"Modernism is the United States Supreme Court’s response to the high-water mark of formalism denoted by Lochner v. New York. It is the trumping of doctrinal and black letter approaches to cases by bands of legal realists at Columbia and Yale law schools. Modernism is the undoing of the shackles of formal legal analysis, the burying of the dead hand of the past, the recognition that law is largely functional — and therefore the moment when autonomous judges, scholars, and public-minded attorneys reconstruct law in the image of society. It is a forward-looking march to the future. Since no credible story of transformation can be so sudden, there are transition figures in this tale such as Roscoe Pound and Wesley Hohfeld. Oliver Wendell Holmes is a favorite, and it has become something of a cottage industry to identify his conversion on the road to Damascus, which somehow also turns out to be the Path of the Law."
I quote the absolutely delicious opening passage from Steven Wilf’s recently published article The Invention of Legal Primitivism, 10 Theoretical Inquiries in Law 485-509 (2009). Nothing but a quote could capture the flavor of this original and provocative essay. Its host journal, published by the Cegla Center for Interdisciplinary Research of the Law, of the Buchmann Faculty of Law at Tel Aviv University, is the most cited journal of theory and jurisprudence published in English outside the United States. But the article’s strength rests in perspicacity not simply provenance.
Steven tells a largely ignored story within intellectual history centering on the period between “the 1861 publication of Henry Sumner Maine’s Ancient Law and Karl Llewellyn’s and E. Adamson Hoebel’s The Cheyenne Way, which appeared in 1941." During this time, a period most of us recognize as the dawning age of Modernism (see above), American legal scholars, Steven shows, devoted great efforts to identifying the roots of law in much earlier periods. In a nutshell, he demonstrates how scholars of the period frequently referred to primitive law as a point of comparison from which to evaluate the changing legal culture Americans were then experiencing. His tour takes us through the works not only of Sumner and Llewellyn but also, to name a few, James Coolidge Carter, Guy Carleton Lee and John Henry Wigmore.

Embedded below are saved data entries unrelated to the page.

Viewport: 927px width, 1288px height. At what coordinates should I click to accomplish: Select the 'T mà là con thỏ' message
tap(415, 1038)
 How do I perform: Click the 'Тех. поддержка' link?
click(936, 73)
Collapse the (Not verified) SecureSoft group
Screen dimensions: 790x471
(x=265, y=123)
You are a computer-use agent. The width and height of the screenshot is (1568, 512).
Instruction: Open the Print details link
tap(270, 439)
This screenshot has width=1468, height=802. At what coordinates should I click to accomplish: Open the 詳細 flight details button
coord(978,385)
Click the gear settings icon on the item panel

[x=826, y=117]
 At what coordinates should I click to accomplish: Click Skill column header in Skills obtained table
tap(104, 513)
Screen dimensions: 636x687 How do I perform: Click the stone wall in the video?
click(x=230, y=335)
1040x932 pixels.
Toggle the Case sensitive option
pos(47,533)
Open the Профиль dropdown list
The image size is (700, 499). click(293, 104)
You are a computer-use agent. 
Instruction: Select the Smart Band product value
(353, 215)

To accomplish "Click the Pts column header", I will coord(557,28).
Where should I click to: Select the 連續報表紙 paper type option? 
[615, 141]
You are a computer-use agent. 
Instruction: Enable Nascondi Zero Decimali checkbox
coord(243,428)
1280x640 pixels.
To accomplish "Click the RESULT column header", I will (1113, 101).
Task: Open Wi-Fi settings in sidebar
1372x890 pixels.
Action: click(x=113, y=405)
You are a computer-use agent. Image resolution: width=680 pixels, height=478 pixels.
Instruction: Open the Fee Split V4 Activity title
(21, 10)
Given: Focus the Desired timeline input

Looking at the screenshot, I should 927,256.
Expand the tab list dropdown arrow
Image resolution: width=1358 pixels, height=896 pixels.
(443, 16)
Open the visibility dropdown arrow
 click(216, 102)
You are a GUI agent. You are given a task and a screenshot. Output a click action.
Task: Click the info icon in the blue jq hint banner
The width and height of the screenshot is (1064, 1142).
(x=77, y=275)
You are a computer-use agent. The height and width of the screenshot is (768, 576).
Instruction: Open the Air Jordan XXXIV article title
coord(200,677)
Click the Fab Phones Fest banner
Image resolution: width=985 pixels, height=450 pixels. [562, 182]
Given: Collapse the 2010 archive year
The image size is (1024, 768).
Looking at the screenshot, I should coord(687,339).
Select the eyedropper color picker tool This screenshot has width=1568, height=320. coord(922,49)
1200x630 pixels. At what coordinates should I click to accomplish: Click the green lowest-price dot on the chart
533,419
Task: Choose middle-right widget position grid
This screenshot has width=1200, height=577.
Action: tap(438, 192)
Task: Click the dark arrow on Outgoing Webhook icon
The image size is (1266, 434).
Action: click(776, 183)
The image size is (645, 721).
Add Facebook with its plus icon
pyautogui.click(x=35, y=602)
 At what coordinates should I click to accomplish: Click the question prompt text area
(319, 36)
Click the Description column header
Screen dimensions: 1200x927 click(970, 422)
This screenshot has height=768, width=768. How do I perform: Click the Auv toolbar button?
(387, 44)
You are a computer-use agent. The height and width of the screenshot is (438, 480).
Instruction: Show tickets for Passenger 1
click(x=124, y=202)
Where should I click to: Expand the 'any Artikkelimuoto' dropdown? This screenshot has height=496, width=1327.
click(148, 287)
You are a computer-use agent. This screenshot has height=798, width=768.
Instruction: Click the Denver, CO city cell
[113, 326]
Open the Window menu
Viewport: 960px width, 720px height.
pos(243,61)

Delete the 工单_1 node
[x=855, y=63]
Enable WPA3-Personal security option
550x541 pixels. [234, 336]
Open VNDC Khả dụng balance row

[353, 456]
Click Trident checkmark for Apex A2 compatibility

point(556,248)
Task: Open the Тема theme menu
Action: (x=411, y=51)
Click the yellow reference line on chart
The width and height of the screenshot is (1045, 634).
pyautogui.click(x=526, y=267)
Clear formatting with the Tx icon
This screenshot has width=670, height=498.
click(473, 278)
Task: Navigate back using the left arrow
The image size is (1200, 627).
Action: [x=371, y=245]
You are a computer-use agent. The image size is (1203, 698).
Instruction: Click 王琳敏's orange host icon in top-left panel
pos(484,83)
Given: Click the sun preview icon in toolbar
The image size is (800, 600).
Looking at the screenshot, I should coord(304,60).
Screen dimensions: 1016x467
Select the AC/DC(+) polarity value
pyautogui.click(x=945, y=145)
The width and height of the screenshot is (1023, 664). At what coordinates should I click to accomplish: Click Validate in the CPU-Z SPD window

Unsurprisingly, Steven identifies tensions and even contradictory strands within these appeals to “legal primitivism.” Scholars thrilled about the increasing systematization and classification brought to law by modern sensibilities could point to the primitive, now discarded, legal systems as chaotic and reflective of brutish or childish civilizations. In contrast, scholars wary of growing efforts to codify and rationalize the law, could point to the organic role of primitive custom as exemplifying something important that modern developments put in peril. Either way, Steven shows convincingly that scholarly focus on “legal primitivism” played a key role in the intense debates that accompanied the rise of the modern period. And in his tale, the dominant strand is represented by those who use primitive legal systems as a foil to extol modern systems by way of comparisons. It’s a fascinating story. Congratulations Steven.